Quella crisi che bussa alle nostre porte

In questo momento di incertezza generale le Acli lodigiane, capillarmente presenti sul territorio lodigiano con i loro circoli e servizi, vogliono portare all’attenzione dei lodigiani alcuni flash che evidenziano una serie di criticità e problematiche legate a quel mondo del lavoro debole che la crisi globale ha ulteriormente e drammaticamente aggravato. Chiarisco subito che questi rilievi non hanno basi scientifiche ma derivano, essenzialmente, dal vissuto quotidiano dei nostri operatori in costante colloquio e ascolto con le circa 20.000 persone che annualmente si rapportano con il nostro sistema.

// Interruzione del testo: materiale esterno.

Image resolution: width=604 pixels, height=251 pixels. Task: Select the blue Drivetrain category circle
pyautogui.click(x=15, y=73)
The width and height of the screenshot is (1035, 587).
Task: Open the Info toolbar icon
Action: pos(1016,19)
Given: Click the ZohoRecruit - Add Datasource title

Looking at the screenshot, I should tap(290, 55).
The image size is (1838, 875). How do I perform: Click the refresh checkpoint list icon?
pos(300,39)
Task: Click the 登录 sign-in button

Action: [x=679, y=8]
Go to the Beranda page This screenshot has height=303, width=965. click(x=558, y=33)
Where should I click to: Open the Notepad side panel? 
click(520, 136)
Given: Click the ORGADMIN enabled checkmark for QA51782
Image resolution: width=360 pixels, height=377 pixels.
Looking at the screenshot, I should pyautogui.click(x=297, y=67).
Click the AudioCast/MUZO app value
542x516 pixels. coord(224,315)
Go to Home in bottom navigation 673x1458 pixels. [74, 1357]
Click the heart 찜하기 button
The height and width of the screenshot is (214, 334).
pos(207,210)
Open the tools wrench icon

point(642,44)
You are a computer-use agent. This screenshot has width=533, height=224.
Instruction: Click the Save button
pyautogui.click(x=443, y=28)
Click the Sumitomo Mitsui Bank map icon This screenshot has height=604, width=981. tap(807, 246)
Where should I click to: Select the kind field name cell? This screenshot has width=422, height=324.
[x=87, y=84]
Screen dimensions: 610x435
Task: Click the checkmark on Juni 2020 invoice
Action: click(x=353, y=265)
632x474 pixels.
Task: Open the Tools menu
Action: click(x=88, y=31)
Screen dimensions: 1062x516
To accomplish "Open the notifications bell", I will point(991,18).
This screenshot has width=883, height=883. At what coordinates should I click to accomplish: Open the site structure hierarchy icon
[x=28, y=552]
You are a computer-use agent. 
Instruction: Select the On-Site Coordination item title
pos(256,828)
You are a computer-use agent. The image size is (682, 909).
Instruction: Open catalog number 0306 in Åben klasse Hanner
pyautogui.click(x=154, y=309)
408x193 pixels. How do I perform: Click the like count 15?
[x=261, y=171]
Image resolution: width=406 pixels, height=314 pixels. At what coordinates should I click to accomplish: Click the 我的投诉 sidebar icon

Paradossalmente in questo momento in cui parecchi lavoratori vengono privati dell’occupazione, riscontriamo che taluni, con la complicità di aziende o imprenditori compiacenti, continuano nella doppia occupazione, con contratti di consulenza o lavoro in nero a scapito delle giovani generazioni e delle possibilità di rientro di quei lavoratori precocemente espulsi dalla realtà produttiva.

Il mondo femminile rimane ancora un anello debole della catena lavorativa e spesso la maternità è ancora un ostacolo alla piena realizzazione della donna nel mondo del lavoro.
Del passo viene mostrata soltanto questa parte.